◆ **WORK TASK**
The full listing below should be copied verbatim.

──────────────────────────────

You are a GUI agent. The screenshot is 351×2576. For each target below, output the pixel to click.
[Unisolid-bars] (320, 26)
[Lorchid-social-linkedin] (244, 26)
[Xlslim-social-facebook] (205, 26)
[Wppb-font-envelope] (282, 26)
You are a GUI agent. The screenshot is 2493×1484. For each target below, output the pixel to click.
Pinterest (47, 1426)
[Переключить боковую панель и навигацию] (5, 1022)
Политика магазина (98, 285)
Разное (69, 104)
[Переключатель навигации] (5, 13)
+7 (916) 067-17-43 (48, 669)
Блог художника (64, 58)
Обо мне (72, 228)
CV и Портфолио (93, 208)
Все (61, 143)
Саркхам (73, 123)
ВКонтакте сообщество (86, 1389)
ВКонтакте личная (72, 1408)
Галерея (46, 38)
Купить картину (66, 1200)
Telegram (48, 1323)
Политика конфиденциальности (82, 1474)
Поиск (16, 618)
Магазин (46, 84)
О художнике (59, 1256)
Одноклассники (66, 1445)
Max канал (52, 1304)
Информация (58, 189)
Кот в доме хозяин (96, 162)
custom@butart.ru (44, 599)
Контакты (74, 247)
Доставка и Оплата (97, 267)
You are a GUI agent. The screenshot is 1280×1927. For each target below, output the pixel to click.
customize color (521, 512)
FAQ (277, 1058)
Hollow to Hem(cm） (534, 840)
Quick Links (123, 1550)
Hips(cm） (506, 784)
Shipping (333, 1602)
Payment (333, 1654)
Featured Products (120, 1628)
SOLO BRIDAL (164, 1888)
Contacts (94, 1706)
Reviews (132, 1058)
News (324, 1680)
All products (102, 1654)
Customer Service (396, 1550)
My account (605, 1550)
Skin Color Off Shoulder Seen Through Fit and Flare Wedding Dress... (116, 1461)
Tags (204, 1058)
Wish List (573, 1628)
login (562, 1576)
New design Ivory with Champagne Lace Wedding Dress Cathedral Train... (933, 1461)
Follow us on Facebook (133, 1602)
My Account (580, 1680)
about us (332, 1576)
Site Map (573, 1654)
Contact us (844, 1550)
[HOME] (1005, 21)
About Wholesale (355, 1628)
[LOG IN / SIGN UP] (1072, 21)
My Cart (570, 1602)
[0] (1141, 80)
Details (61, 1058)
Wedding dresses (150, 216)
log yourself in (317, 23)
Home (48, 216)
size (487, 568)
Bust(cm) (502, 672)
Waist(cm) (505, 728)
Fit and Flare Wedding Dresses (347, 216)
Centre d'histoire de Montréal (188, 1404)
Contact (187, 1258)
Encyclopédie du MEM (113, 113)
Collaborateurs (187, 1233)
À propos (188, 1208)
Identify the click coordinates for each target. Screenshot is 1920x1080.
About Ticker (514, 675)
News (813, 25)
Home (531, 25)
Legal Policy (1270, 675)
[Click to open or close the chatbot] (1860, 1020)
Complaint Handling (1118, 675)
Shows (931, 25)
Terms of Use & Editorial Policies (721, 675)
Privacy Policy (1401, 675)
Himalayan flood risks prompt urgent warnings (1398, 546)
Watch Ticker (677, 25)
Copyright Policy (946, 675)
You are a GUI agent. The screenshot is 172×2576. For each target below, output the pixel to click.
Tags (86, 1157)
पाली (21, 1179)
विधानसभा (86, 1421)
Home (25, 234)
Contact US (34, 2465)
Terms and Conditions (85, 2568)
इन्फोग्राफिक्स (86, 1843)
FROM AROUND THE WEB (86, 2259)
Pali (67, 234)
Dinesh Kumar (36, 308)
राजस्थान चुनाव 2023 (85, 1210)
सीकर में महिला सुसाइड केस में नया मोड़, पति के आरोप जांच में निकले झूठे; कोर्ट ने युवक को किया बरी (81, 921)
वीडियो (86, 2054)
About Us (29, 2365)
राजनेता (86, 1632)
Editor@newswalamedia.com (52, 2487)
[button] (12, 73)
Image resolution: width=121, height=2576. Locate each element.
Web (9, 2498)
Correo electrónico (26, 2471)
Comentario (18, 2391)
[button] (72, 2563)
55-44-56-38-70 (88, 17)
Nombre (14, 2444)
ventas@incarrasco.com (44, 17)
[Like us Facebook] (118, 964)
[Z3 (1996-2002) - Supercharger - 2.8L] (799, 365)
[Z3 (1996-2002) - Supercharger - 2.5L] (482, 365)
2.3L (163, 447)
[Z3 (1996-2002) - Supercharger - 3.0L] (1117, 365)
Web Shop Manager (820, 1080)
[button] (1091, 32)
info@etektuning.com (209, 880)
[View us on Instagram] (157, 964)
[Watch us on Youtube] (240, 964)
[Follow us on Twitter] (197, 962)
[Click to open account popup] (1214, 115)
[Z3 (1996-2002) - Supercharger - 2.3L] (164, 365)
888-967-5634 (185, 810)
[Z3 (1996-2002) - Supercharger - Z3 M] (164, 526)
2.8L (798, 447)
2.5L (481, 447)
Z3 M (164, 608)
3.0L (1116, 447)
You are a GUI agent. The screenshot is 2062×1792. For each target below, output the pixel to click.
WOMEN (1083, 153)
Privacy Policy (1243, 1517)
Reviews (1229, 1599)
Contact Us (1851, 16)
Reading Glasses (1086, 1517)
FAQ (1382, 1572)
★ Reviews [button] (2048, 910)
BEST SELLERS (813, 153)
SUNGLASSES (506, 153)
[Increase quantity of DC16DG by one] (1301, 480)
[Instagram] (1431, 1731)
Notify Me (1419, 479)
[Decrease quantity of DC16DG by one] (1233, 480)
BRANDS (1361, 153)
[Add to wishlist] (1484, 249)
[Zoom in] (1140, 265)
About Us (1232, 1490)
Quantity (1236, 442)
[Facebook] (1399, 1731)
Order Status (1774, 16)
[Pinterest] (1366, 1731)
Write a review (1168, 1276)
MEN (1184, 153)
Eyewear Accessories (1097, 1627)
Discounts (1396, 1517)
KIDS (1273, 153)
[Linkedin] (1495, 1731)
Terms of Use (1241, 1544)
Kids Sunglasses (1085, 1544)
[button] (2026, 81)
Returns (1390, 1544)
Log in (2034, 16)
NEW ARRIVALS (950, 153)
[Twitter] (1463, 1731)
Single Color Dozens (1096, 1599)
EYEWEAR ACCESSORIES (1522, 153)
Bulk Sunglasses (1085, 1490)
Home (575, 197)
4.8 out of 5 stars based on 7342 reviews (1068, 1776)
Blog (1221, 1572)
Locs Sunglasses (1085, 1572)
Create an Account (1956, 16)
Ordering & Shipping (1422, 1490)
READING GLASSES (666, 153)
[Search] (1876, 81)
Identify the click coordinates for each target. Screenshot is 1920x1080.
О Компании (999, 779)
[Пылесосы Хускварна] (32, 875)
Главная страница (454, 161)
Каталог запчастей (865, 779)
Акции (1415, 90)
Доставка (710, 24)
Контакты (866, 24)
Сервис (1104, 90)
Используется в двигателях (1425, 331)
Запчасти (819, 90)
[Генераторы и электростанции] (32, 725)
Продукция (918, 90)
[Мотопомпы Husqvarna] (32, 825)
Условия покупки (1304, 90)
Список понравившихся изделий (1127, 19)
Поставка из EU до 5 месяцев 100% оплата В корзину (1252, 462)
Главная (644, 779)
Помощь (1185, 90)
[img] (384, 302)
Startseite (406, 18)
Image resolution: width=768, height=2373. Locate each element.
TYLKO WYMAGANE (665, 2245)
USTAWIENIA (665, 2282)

──────────────────────────────

◆ **RESULT OF THE EXERCISE**
You are a GUI agent. The screenshot is 351×2576. For each target below, output the pixel to click.
[Unisolid-bars] (320, 26)
[Lorchid-social-linkedin] (244, 26)
[Xlslim-social-facebook] (205, 26)
[Wppb-font-envelope] (282, 26)
You are a GUI agent. The screenshot is 2493×1484. For each target below, output the pixel to click.
Pinterest (47, 1426)
[Переключить боковую панель и навигацию] (5, 1022)
Политика магазина (98, 285)
Разное (69, 104)
[Переключатель навигации] (5, 13)
+7 (916) 067-17-43 (48, 669)
Блог художника (64, 58)
Обо мне (72, 228)
CV и Портфолио (93, 208)
Все (61, 143)
Саркхам (73, 123)
ВКонтакте сообщество (86, 1389)
ВКонтакте личная (72, 1408)
Галерея (46, 38)
Купить картину (66, 1200)
Telegram (48, 1323)
Политика конфиденциальности (82, 1474)
Поиск (16, 618)
Магазин (46, 84)
О художнике (59, 1256)
Одноклассники (66, 1445)
Max канал (52, 1304)
Информация (58, 189)
Кот в доме хозяин (96, 162)
custom@butart.ru (44, 599)
Контакты (74, 247)
Доставка и Оплата (97, 267)
You are a GUI agent. The screenshot is 1280×1927. For each target below, output the pixel to click.
customize color (521, 512)
FAQ (277, 1058)
Hollow to Hem(cm） (534, 840)
Quick Links (123, 1550)
Hips(cm） (506, 784)
Shipping (333, 1602)
Payment (333, 1654)
Featured Products (120, 1628)
SOLO BRIDAL (164, 1888)
Contacts (94, 1706)
Reviews (132, 1058)
News (324, 1680)
All products (102, 1654)
Customer Service (396, 1550)
My account (605, 1550)
Skin Color Off Shoulder Seen Through Fit and Flare Wedding Dress... (116, 1461)
Tags (204, 1058)
Wish List (573, 1628)
login (562, 1576)
New design Ivory with Champagne Lace Wedding Dress Cathedral Train... (933, 1461)
Follow us on Facebook (133, 1602)
My Account (580, 1680)
about us (332, 1576)
Site Map (573, 1654)
Contact us (844, 1550)
[HOME] (1005, 21)
About Wholesale (355, 1628)
[LOG IN / SIGN UP] (1072, 21)
My Cart (570, 1602)
[0] (1141, 80)
Details (61, 1058)
Wedding dresses (150, 216)
log yourself in (317, 23)
Home (48, 216)
size (487, 568)
Bust(cm) (502, 672)
Waist(cm) (505, 728)
Fit and Flare Wedding Dresses (347, 216)
Centre d'histoire de Montréal (188, 1404)
Contact (187, 1258)
Encyclopédie du MEM (113, 113)
Collaborateurs (187, 1233)
À propos (188, 1208)
Identify the click coordinates for each target. Screenshot is 1920x1080.
About Ticker (514, 675)
News (813, 25)
Home (531, 25)
Legal Policy (1270, 675)
[Click to open or close the chatbot] (1860, 1020)
Complaint Handling (1118, 675)
Shows (931, 25)
Terms of Use & Editorial Policies (721, 675)
Privacy Policy (1401, 675)
Himalayan flood risks prompt urgent warnings (1398, 546)
Watch Ticker (677, 25)
Copyright Policy (946, 675)
You are a GUI agent. The screenshot is 172×2576. For each target below, output the pixel to click.
Tags (86, 1157)
पाली (21, 1179)
विधानसभा (86, 1421)
Home (25, 234)
Contact US (34, 2465)
Terms and Conditions (85, 2568)
इन्फोग्राफिक्स (86, 1843)
FROM AROUND THE WEB (86, 2259)
Pali (67, 234)
Dinesh Kumar (36, 308)
राजस्थान चुनाव 2023 (85, 1210)
सीकर में महिला सुसाइड केस में नया मोड़, पति के आरोप जांच में निकले झूठे; कोर्ट ने युवक को किया बरी (81, 921)
वीडियो (86, 2054)
About Us (29, 2365)
राजनेता (86, 1632)
Editor@newswalamedia.com (52, 2487)
[button] (12, 73)
Image resolution: width=121, height=2576. Locate each element.
Web (9, 2498)
Correo electrónico (26, 2471)
Comentario (18, 2391)
[button] (72, 2563)
55-44-56-38-70 (88, 17)
Nombre (14, 2444)
ventas@incarrasco.com (44, 17)
[Like us Facebook] (118, 964)
[Z3 (1996-2002) - Supercharger - 2.8L] (799, 365)
[Z3 (1996-2002) - Supercharger - 2.5L] (482, 365)
2.3L (163, 447)
[Z3 (1996-2002) - Supercharger - 3.0L] (1117, 365)
Web Shop Manager (820, 1080)
[button] (1091, 32)
info@etektuning.com (209, 880)
[View us on Instagram] (157, 964)
[Watch us on Youtube] (240, 964)
[Follow us on Twitter] (197, 962)
[Click to open account popup] (1214, 115)
[Z3 (1996-2002) - Supercharger - 2.3L] (164, 365)
888-967-5634 (185, 810)
[Z3 (1996-2002) - Supercharger - Z3 M] (164, 526)
2.8L (798, 447)
2.5L (481, 447)
Z3 M (164, 608)
3.0L (1116, 447)
You are a GUI agent. The screenshot is 2062×1792. For each target below, output the pixel to click.
WOMEN (1083, 153)
Privacy Policy (1243, 1517)
Reviews (1229, 1599)
Contact Us (1851, 16)
Reading Glasses (1086, 1517)
FAQ (1382, 1572)
★ Reviews [button] (2048, 910)
BEST SELLERS (813, 153)
SUNGLASSES (506, 153)
[Increase quantity of DC16DG by one] (1301, 480)
[Instagram] (1431, 1731)
Notify Me (1419, 479)
[Decrease quantity of DC16DG by one] (1233, 480)
BRANDS (1361, 153)
[Add to wishlist] (1484, 249)
[Zoom in] (1140, 265)
About Us (1232, 1490)
Quantity (1236, 442)
[Facebook] (1399, 1731)
Order Status (1774, 16)
[Pinterest] (1366, 1731)
Write a review (1168, 1276)
MEN (1184, 153)
Eyewear Accessories (1097, 1627)
Discounts (1396, 1517)
KIDS (1273, 153)
[Linkedin] (1495, 1731)
Terms of Use (1241, 1544)
Kids Sunglasses (1085, 1544)
[button] (2026, 81)
Returns (1390, 1544)
Log in (2034, 16)
NEW ARRIVALS (950, 153)
[Twitter] (1463, 1731)
Single Color Dozens (1096, 1599)
EYEWEAR ACCESSORIES (1522, 153)
Bulk Sunglasses (1085, 1490)
Home (575, 197)
4.8 out of 5 stars based on 7342 reviews (1068, 1776)
Blog (1221, 1572)
Locs Sunglasses (1085, 1572)
Create an Account (1956, 16)
Ordering & Shipping (1422, 1490)
READING GLASSES (666, 153)
[Search] (1876, 81)
Identify the click coordinates for each target. Screenshot is 1920x1080.
О Компании (999, 779)
[Пылесосы Хускварна] (32, 875)
Главная страница (454, 161)
Каталог запчастей (865, 779)
Акции (1415, 90)
Доставка (710, 24)
Контакты (866, 24)
Сервис (1104, 90)
Используется в двигателях (1425, 331)
Запчасти (819, 90)
[Генераторы и электростанции] (32, 725)
Продукция (918, 90)
[Мотопомпы Husqvarna] (32, 825)
Условия покупки (1304, 90)
Список понравившихся изделий (1127, 19)
Поставка из EU до 5 месяцев 100% оплата В корзину (1252, 462)
Главная (644, 779)
Помощь (1185, 90)
[img] (384, 302)
Startseite (406, 18)
Image resolution: width=768, height=2373. Locate each element.
TYLKO WYMAGANE (665, 2245)
USTAWIENIA (665, 2282)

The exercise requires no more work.